Your task: From the entries below, transcribe exactly the lines between the line holding "Instruction: Open the Calendar sidebar icon" and the line holding "Collapse the main", inclusive; skip all other lines.

#### Data listing ####

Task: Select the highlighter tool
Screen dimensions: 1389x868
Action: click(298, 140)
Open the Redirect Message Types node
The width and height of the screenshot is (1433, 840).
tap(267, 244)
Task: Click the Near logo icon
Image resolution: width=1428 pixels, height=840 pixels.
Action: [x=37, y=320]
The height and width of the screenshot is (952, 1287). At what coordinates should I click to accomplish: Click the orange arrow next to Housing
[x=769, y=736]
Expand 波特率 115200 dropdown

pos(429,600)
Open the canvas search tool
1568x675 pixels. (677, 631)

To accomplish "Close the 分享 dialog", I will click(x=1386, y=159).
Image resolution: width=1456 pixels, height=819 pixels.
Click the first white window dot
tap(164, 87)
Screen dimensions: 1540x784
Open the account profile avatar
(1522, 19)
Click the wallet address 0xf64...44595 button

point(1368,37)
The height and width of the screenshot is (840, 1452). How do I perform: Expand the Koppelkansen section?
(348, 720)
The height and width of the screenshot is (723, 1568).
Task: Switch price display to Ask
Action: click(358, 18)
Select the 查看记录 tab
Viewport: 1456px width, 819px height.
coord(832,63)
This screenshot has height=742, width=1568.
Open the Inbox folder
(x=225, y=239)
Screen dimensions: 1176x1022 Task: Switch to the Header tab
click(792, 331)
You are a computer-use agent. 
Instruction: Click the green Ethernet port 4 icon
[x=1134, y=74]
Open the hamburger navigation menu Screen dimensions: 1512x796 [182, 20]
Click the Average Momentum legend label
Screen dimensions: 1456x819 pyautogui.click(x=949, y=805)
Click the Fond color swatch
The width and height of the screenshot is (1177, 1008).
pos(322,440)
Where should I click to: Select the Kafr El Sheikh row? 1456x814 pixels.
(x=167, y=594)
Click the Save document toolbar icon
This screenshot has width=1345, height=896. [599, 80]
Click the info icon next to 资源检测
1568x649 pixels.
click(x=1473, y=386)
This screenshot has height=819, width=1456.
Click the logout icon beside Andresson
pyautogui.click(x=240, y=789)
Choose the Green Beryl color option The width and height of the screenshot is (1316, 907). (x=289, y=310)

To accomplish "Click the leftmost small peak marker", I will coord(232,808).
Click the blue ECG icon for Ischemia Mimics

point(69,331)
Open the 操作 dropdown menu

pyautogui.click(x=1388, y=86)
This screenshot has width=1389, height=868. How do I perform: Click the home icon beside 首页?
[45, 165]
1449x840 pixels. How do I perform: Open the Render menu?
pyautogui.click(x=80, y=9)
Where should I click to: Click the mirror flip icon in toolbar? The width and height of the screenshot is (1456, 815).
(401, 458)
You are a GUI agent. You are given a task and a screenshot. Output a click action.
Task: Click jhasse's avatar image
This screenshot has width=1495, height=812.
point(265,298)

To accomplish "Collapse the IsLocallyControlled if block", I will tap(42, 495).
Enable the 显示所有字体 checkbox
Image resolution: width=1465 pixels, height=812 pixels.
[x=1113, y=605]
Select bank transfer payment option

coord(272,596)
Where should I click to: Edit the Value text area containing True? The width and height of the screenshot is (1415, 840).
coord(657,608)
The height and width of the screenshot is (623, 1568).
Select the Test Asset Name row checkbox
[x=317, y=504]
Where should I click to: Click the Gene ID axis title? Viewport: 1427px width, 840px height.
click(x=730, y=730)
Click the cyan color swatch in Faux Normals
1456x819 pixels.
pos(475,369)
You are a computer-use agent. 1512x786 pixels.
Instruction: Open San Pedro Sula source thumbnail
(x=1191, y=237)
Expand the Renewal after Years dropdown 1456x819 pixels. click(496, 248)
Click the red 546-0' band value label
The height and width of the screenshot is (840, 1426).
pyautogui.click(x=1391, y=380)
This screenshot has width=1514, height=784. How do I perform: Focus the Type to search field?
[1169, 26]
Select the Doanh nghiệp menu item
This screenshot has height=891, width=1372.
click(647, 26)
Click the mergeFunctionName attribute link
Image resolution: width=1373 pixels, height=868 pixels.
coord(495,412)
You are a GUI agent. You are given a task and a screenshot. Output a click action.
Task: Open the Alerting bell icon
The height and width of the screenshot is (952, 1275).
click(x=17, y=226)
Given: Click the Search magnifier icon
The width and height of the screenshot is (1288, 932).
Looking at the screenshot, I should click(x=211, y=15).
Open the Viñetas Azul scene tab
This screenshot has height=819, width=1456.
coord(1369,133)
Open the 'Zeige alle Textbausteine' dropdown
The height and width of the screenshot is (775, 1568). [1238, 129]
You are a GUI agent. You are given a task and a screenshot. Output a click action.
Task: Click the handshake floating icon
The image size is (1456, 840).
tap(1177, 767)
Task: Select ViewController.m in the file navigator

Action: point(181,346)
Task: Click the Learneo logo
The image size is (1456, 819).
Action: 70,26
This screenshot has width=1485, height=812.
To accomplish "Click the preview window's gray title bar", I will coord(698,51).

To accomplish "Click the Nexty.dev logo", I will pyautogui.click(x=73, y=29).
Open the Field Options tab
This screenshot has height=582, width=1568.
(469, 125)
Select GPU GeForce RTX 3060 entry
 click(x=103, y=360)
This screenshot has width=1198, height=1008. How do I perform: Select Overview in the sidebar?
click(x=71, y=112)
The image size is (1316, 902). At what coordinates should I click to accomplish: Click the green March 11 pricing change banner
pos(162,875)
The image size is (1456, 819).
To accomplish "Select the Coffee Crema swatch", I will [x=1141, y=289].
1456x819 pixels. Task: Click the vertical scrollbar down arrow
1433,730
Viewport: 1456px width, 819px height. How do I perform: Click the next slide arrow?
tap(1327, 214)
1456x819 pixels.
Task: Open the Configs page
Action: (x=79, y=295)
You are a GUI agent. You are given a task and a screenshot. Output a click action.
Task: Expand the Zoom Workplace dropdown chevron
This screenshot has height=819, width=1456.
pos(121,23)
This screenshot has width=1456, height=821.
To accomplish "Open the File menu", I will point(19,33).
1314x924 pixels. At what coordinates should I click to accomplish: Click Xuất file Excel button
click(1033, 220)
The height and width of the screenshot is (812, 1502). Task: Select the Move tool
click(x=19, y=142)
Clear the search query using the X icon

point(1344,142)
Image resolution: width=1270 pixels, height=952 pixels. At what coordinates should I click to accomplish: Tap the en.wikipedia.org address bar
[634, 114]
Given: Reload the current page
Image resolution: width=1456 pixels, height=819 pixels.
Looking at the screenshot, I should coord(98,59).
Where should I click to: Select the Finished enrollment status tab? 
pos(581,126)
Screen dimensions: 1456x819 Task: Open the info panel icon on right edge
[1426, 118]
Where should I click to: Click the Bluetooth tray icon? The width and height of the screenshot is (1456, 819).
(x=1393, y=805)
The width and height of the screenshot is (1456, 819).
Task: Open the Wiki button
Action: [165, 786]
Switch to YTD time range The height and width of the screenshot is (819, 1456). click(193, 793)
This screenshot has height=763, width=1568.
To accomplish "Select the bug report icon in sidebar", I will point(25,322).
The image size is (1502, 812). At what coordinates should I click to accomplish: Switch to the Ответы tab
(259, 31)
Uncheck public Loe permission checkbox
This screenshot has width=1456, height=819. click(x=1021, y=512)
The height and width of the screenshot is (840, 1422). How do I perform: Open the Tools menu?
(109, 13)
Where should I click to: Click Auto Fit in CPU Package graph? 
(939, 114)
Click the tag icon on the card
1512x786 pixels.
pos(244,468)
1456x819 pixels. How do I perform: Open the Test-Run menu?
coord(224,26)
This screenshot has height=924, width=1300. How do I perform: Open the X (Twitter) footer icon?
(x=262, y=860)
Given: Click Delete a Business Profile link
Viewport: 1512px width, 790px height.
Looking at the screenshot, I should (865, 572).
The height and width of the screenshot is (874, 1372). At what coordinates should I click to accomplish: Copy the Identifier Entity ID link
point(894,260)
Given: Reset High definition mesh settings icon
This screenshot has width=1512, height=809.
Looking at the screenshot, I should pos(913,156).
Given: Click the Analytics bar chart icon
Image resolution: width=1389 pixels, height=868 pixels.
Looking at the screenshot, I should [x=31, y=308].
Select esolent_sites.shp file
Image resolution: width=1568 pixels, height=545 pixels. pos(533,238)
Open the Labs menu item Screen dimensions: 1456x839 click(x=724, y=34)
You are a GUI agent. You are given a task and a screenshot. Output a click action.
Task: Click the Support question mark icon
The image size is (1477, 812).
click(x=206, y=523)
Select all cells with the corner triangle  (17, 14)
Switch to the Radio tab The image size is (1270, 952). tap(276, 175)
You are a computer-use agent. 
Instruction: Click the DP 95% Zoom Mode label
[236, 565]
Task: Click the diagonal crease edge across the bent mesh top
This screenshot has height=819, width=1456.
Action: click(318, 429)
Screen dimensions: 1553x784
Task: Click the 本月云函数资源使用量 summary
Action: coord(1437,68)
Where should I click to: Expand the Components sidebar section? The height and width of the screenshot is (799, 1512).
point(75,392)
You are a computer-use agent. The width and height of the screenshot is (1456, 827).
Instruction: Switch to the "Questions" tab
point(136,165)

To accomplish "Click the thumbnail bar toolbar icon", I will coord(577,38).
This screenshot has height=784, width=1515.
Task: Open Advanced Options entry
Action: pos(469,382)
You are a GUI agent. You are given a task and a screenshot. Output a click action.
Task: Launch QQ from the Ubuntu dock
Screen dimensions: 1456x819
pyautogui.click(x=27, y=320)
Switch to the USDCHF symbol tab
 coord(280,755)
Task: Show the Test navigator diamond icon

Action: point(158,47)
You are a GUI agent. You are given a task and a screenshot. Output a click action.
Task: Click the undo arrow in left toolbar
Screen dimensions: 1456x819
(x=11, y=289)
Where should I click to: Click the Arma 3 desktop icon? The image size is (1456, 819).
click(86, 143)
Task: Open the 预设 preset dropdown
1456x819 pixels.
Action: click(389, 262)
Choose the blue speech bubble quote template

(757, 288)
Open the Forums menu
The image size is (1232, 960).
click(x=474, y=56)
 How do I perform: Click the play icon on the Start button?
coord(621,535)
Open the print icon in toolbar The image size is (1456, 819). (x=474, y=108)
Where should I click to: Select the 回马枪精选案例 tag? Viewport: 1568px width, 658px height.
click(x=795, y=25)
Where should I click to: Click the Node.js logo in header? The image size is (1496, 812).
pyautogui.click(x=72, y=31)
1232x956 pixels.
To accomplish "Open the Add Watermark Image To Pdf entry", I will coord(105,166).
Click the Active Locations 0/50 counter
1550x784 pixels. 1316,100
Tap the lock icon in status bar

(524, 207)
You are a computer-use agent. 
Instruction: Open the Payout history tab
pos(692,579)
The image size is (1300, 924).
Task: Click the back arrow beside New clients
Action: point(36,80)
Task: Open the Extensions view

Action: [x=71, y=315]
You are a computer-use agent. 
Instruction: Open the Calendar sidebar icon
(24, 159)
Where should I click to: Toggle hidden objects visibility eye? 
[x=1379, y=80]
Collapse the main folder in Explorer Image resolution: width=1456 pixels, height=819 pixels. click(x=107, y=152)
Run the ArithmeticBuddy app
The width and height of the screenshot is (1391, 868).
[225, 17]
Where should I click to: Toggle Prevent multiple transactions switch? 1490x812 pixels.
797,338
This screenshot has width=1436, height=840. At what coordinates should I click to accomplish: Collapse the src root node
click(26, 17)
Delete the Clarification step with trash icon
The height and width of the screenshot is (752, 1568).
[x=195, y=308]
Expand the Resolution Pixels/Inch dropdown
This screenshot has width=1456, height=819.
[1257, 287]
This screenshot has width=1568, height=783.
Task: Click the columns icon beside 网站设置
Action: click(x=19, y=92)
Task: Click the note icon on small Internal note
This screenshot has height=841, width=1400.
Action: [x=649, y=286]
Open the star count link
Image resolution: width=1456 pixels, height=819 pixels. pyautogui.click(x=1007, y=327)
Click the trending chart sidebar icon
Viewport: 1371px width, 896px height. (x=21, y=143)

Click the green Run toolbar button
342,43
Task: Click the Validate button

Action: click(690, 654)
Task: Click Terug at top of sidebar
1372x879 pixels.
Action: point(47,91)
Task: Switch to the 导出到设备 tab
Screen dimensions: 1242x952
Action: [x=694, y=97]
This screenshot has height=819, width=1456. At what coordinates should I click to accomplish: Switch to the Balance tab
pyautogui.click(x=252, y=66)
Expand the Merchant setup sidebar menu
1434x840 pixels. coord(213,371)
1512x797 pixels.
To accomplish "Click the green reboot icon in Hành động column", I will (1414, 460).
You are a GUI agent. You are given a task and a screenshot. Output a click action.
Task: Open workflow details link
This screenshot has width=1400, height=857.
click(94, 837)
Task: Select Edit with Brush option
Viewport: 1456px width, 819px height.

####

Task output:
Instruction: Open the Calendar sidebar icon
(24, 159)
Where should I click to: Toggle hidden objects visibility eye? 
[x=1379, y=80]
Collapse the main folder in Explorer Image resolution: width=1456 pixels, height=819 pixels. click(x=107, y=152)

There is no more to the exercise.